OBJECTIVE ::
Reproduce the whole listing below line for line, without changing anything.

MATERIAL PROVIDED ::

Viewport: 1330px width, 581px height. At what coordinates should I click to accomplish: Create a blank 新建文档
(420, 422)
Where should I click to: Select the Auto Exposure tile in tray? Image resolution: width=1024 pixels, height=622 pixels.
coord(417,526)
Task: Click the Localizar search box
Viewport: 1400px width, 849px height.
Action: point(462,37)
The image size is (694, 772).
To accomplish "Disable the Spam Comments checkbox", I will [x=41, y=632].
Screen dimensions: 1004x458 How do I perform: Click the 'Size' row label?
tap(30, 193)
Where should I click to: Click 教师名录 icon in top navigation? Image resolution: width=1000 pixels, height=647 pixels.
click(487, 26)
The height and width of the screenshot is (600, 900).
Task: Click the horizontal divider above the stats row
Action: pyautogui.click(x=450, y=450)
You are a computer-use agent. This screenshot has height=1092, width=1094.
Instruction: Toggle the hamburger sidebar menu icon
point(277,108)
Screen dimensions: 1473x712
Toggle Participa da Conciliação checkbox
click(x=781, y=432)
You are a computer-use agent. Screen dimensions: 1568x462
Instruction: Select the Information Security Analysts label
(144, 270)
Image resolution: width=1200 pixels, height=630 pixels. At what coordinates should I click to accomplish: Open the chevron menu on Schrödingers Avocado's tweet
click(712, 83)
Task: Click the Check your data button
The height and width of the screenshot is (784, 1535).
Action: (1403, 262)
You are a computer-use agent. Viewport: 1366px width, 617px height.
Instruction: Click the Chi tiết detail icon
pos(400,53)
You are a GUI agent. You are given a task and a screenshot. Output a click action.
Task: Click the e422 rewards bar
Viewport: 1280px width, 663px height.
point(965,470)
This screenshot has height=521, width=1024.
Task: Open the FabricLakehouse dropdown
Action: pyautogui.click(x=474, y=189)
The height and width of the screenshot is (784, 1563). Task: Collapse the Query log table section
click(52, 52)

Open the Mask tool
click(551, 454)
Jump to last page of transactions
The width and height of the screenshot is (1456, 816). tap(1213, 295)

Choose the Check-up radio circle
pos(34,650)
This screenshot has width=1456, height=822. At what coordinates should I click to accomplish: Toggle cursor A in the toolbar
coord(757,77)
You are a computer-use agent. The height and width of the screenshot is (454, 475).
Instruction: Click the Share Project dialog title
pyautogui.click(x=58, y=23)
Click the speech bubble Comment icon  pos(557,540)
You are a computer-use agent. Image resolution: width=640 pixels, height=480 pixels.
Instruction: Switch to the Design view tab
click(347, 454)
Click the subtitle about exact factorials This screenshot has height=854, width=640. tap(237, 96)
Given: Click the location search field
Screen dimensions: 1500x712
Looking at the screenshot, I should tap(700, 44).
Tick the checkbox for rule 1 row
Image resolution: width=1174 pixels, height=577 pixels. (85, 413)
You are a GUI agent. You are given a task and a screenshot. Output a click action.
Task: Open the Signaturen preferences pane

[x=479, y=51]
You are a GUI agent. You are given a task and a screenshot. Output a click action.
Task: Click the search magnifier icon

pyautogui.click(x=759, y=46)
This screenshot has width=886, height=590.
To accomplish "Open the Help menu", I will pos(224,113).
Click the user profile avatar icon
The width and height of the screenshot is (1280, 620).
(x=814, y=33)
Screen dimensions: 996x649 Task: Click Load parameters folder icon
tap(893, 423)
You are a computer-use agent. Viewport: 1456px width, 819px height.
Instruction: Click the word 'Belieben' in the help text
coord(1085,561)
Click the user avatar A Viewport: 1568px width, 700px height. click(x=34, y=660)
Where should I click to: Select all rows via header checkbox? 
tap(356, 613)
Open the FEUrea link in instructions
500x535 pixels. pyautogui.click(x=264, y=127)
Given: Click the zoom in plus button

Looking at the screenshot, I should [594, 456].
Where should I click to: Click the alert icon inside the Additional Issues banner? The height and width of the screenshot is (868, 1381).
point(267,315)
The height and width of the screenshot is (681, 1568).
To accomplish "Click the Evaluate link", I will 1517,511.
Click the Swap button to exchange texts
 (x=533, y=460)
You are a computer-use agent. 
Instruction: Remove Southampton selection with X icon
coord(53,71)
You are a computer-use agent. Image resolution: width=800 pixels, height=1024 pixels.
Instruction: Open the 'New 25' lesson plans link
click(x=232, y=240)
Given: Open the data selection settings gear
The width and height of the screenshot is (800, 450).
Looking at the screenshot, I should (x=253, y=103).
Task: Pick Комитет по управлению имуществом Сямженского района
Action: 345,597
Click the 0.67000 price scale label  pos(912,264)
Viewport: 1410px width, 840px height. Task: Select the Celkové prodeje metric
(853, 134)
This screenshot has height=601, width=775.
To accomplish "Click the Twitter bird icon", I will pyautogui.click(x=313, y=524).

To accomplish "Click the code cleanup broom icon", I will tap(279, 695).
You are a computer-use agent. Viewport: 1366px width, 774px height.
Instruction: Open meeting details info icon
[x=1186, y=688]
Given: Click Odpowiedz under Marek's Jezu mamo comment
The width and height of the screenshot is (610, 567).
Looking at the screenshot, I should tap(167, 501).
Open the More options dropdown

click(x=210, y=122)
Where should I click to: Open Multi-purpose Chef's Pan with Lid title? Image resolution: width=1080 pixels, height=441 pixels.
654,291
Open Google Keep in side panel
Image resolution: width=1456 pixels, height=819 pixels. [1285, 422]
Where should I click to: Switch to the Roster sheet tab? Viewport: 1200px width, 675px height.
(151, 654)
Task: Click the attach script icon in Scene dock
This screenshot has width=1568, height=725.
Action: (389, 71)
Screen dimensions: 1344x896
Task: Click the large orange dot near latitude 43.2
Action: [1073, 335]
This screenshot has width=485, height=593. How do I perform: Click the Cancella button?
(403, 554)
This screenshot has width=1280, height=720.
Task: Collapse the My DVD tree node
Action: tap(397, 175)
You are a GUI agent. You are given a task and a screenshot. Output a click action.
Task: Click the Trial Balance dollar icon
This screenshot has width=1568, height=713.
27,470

FULL RESPONSE ::
Viewport: 1330px width, 581px height. At what coordinates should I click to accomplish: Create a blank 新建文档
(420, 422)
Where should I click to: Select the Auto Exposure tile in tray? Image resolution: width=1024 pixels, height=622 pixels.
coord(417,526)
Task: Click the Localizar search box
Viewport: 1400px width, 849px height.
Action: point(462,37)
The image size is (694, 772).
To accomplish "Disable the Spam Comments checkbox", I will [x=41, y=632].
Screen dimensions: 1004x458 How do I perform: Click the 'Size' row label?
tap(30, 193)
Where should I click to: Click 教师名录 icon in top navigation? Image resolution: width=1000 pixels, height=647 pixels.
click(487, 26)
The height and width of the screenshot is (600, 900).
Task: Click the horizontal divider above the stats row
Action: pyautogui.click(x=450, y=450)
You are a computer-use agent. This screenshot has height=1092, width=1094.
Instruction: Toggle the hamburger sidebar menu icon
point(277,108)
Screen dimensions: 1473x712
Toggle Participa da Conciliação checkbox
click(x=781, y=432)
You are a computer-use agent. Screen dimensions: 1568x462
Instruction: Select the Information Security Analysts label
(144, 270)
Image resolution: width=1200 pixels, height=630 pixels. At what coordinates should I click to accomplish: Open the chevron menu on Schrödingers Avocado's tweet
click(712, 83)
Task: Click the Check your data button
The height and width of the screenshot is (784, 1535).
Action: (1403, 262)
You are a computer-use agent. Viewport: 1366px width, 617px height.
Instruction: Click the Chi tiết detail icon
pos(400,53)
You are a GUI agent. You are given a task and a screenshot. Output a click action.
Task: Click the e422 rewards bar
Viewport: 1280px width, 663px height.
point(965,470)
This screenshot has height=521, width=1024.
Task: Open the FabricLakehouse dropdown
Action: pyautogui.click(x=474, y=189)
The height and width of the screenshot is (784, 1563). Task: Collapse the Query log table section
click(52, 52)

Open the Mask tool
click(551, 454)
Jump to last page of transactions
The width and height of the screenshot is (1456, 816). tap(1213, 295)

Choose the Check-up radio circle
pos(34,650)
This screenshot has width=1456, height=822. At what coordinates should I click to accomplish: Toggle cursor A in the toolbar
coord(757,77)
You are a computer-use agent. The height and width of the screenshot is (454, 475).
Instruction: Click the Share Project dialog title
pyautogui.click(x=58, y=23)
Click the speech bubble Comment icon  pos(557,540)
You are a computer-use agent. Image resolution: width=640 pixels, height=480 pixels.
Instruction: Switch to the Design view tab
click(347, 454)
Click the subtitle about exact factorials This screenshot has height=854, width=640. tap(237, 96)
Given: Click the location search field
Screen dimensions: 1500x712
Looking at the screenshot, I should tap(700, 44).
Tick the checkbox for rule 1 row
Image resolution: width=1174 pixels, height=577 pixels. (85, 413)
You are a GUI agent. You are given a task and a screenshot. Output a click action.
Task: Open the Signaturen preferences pane

[x=479, y=51]
You are a GUI agent. You are given a task and a screenshot. Output a click action.
Task: Click the search magnifier icon

pyautogui.click(x=759, y=46)
This screenshot has width=886, height=590.
To accomplish "Open the Help menu", I will pos(224,113).
Click the user profile avatar icon
The width and height of the screenshot is (1280, 620).
(x=814, y=33)
Screen dimensions: 996x649 Task: Click Load parameters folder icon
tap(893, 423)
You are a computer-use agent. Viewport: 1456px width, 819px height.
Instruction: Click the word 'Belieben' in the help text
coord(1085,561)
Click the user avatar A Viewport: 1568px width, 700px height. click(x=34, y=660)
Where should I click to: Select all rows via header checkbox? 
tap(356, 613)
Open the FEUrea link in instructions
500x535 pixels. pyautogui.click(x=264, y=127)
Given: Click the zoom in plus button

Looking at the screenshot, I should [594, 456].
Where should I click to: Click the alert icon inside the Additional Issues banner? The height and width of the screenshot is (868, 1381).
point(267,315)
The height and width of the screenshot is (681, 1568).
To accomplish "Click the Evaluate link", I will 1517,511.
Click the Swap button to exchange texts
 (x=533, y=460)
You are a computer-use agent. 
Instruction: Remove Southampton selection with X icon
coord(53,71)
You are a computer-use agent. Image resolution: width=800 pixels, height=1024 pixels.
Instruction: Open the 'New 25' lesson plans link
click(x=232, y=240)
Given: Open the data selection settings gear
The width and height of the screenshot is (800, 450).
Looking at the screenshot, I should (x=253, y=103).
Task: Pick Комитет по управлению имуществом Сямженского района
Action: 345,597
Click the 0.67000 price scale label  pos(912,264)
Viewport: 1410px width, 840px height. Task: Select the Celkové prodeje metric
(853, 134)
This screenshot has height=601, width=775.
To accomplish "Click the Twitter bird icon", I will pyautogui.click(x=313, y=524).

To accomplish "Click the code cleanup broom icon", I will tap(279, 695).
You are a computer-use agent. Viewport: 1366px width, 774px height.
Instruction: Open meeting details info icon
[x=1186, y=688]
Given: Click Odpowiedz under Marek's Jezu mamo comment
The width and height of the screenshot is (610, 567).
Looking at the screenshot, I should tap(167, 501).
Open the More options dropdown

click(x=210, y=122)
Where should I click to: Open Multi-purpose Chef's Pan with Lid title? Image resolution: width=1080 pixels, height=441 pixels.
654,291
Open Google Keep in side panel
Image resolution: width=1456 pixels, height=819 pixels. [1285, 422]
Where should I click to: Switch to the Roster sheet tab? Viewport: 1200px width, 675px height.
(151, 654)
Task: Click the attach script icon in Scene dock
This screenshot has width=1568, height=725.
Action: (389, 71)
Screen dimensions: 1344x896
Task: Click the large orange dot near latitude 43.2
Action: [1073, 335]
This screenshot has width=485, height=593. How do I perform: Click the Cancella button?
(403, 554)
This screenshot has width=1280, height=720.
Task: Collapse the My DVD tree node
Action: tap(397, 175)
You are a GUI agent. You are given a task and a screenshot. Output a click action.
Task: Click the Trial Balance dollar icon
This screenshot has width=1568, height=713.
27,470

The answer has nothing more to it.